Au revoir: Robin Soderling Stops Roger Federer's streak at 23
Today at Roland Garros, it was Deja vu all over again.
After 12 consecutive losses to Roger Federer, a defiant Robin Soderling undoubtedly understood what kind of inspired tennis he would have to play to snap the streak - and he did just that.
Just like last year, when he slayed the indomitable dragon known as Nadal, Robin Soderling has shocked the tennis world by bringing another tennis deity to his knees on Phillipe Chatrier. On a rain-soaked clay court, playing his brand of high-risk tennis to perfection, Soderling forced Roger Federer to spend the majority of the final three sets on the defensive.
Serving bombs, and launching weapons-grade groundstrokes from the baseline, Soderling quickly struck back in the second set to erase a one set deficit, before the players were forced to retreat to the locker rooms due to inclement weather.

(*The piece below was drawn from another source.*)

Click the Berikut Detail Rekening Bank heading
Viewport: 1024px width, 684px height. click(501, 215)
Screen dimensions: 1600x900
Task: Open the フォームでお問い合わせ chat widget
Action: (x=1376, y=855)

When they returned, Soderling was still on his game. The soggy conditions, according to Soderling in his post-match interview with Brad Gilbert, gave him more time to catch up with Federer's pace. And when he did catch up, the big Swede made it count by winding up his big forehand and taking aim at the white lines.
Swinging for the fences any time he could get his feet set, the big Swede hit 49 winners to go with his 14 aces.
But Federer was never out of this match until the last ball was struck. In spite of the difficult playing conditions and the insane level of Soderling's play, Federer managed to go up a break in the fourth set with some fine play of his own.
Soderling, however, was undeterred. He snatched the momentum back by breaking immediately, then continued to launch his version of shock and awe against the legend on the other side of the court.
After securing a second break, Soderling had a chance to serve for the match against Federer, and he did not wilt.
The final game seemed to be over before it began, and Soderling was emphatically pumping his fists waiting for Federer to shake his hand at the net before the heavy reality of what had just occurred started to seep in.
Federer's streak of 23 consecutive Grand Slam semi finals is over, but Federer fans can find solace in the fact that his streak of consecutive Grand Slam quarter finals is still in tact.
Meanwhile, Soderling is the first man in 25 years to knock out the defending champion in back-to-back years (Mats Wilander knocked out Yannick Noah and Ivan Lendl in '84 and '85).
There wasn't much that anybody could have done to derail Robin Soderling today - greatest player to perhaps ever play the game, or not.
Now at 11-1 over the last two years in the French Open, Soderling will look to advance to his second straight final when he plays Tomas Berdych in the semi finals on Friday.
No matter what type of craziness ensues, Soderling has put an exclamation point next to the words that have defined his last two seasons at Roland Garros.
Last year we thought it may have been a fluke, but this year it's official. Robin Soderling is a giant killer of epic proportions.